Saved data entries
------------------------------------------------------------

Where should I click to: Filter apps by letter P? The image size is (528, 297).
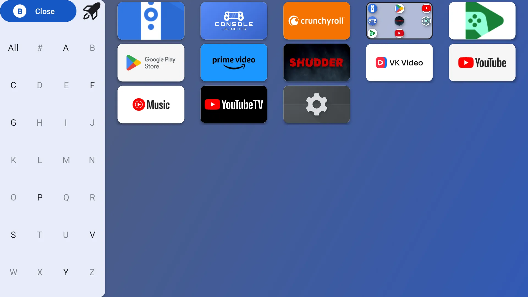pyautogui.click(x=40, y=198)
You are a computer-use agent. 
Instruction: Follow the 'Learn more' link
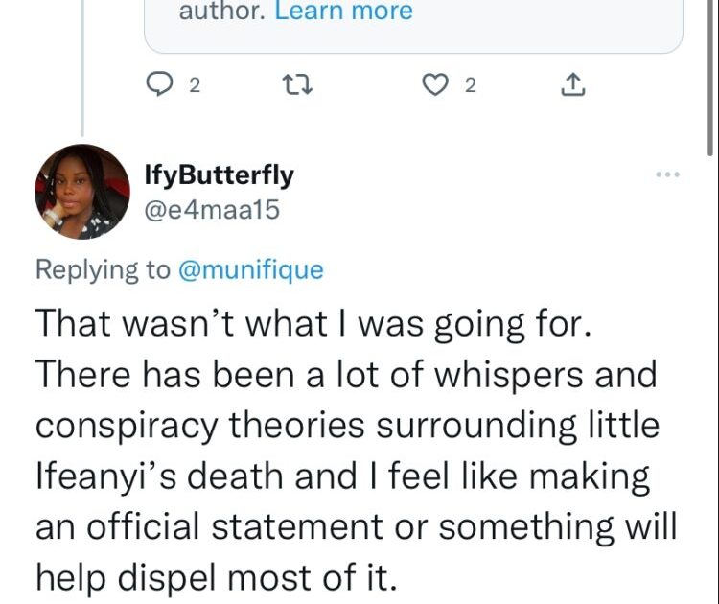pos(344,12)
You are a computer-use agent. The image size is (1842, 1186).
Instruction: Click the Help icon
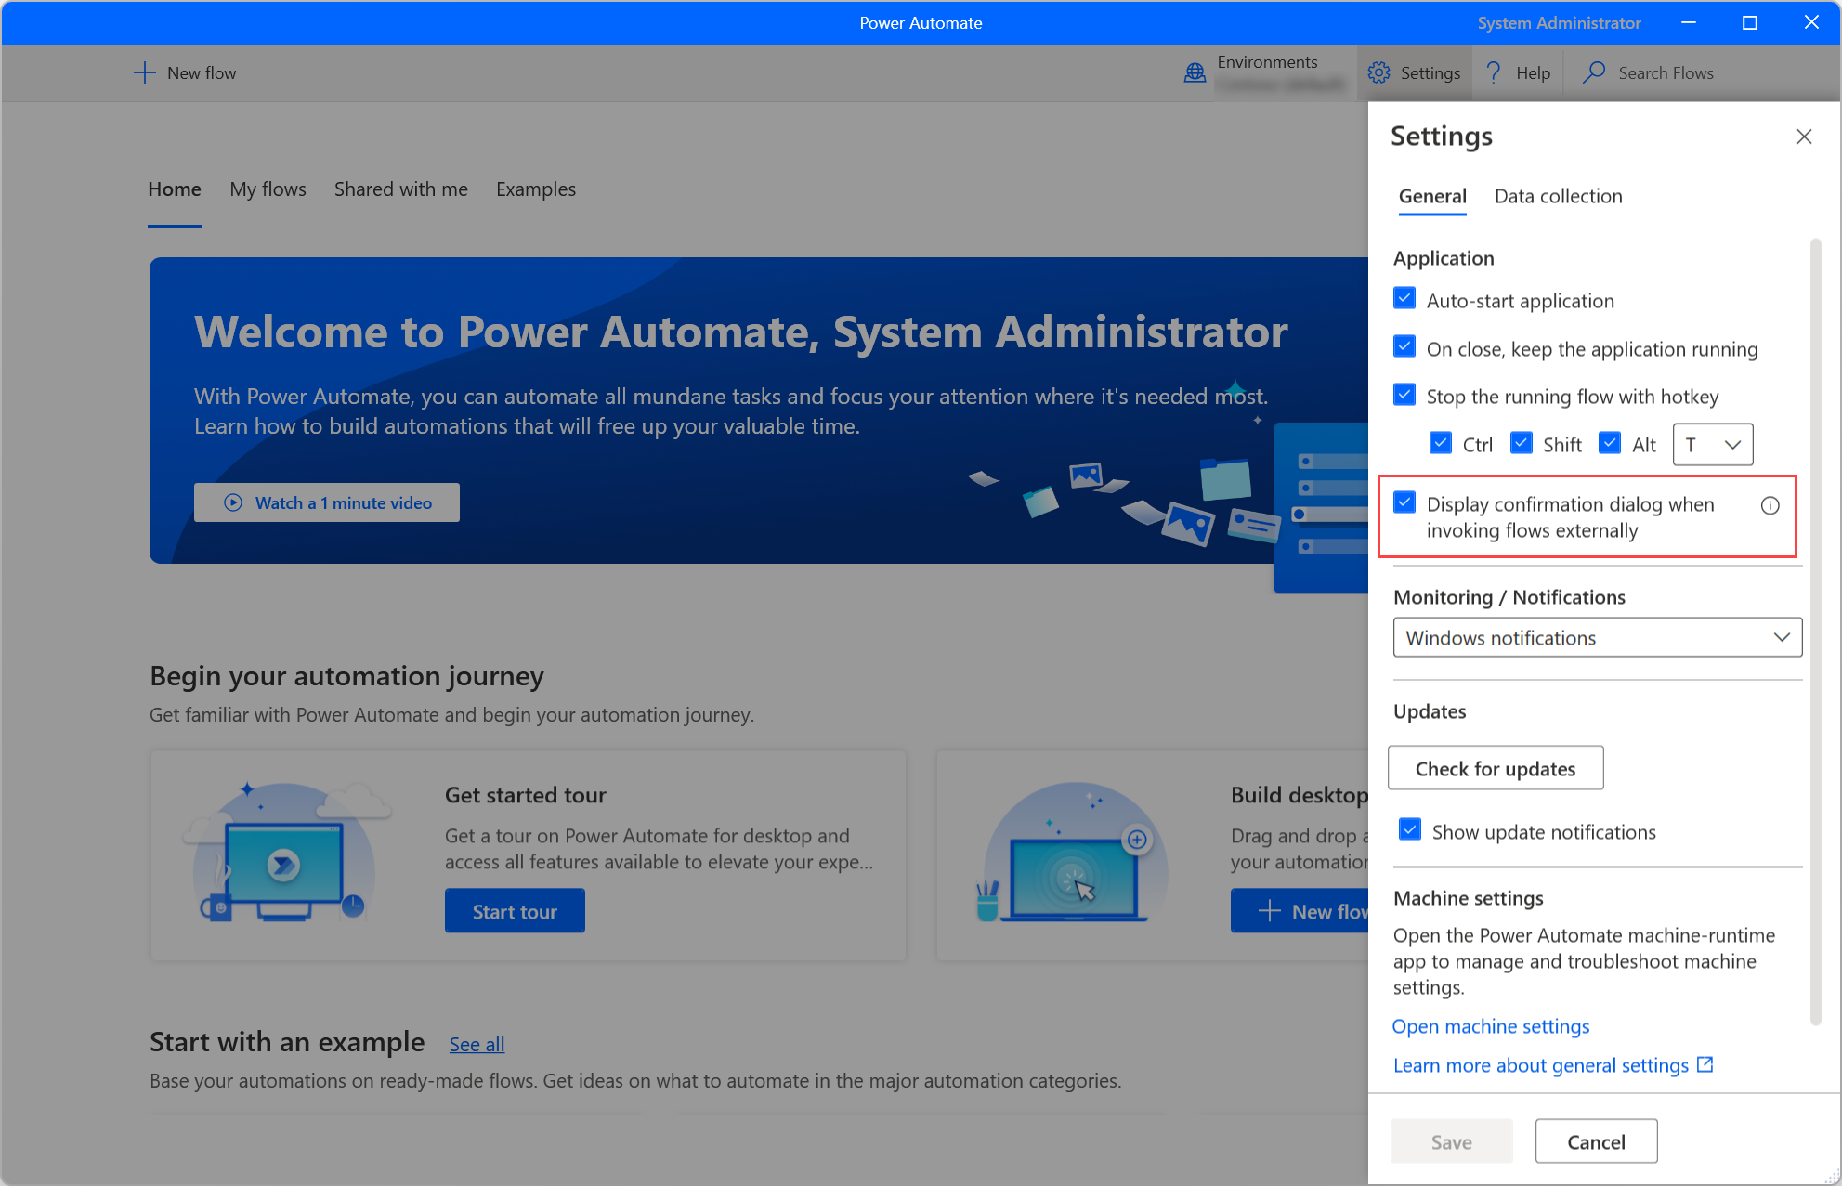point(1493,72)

------------------------------------------------------------

**EXERCISE:**
Output all entries unchanged; skip the pictures.

**REPLY TO THE TASK:**
Where should I click to: Filter apps by letter P? The image size is (528, 297).
pyautogui.click(x=40, y=198)
You are a computer-use agent. 
Instruction: Follow the 'Learn more' link
pos(344,12)
You are a computer-use agent. The image size is (1842, 1186).
Instruction: Click the Help icon
point(1493,72)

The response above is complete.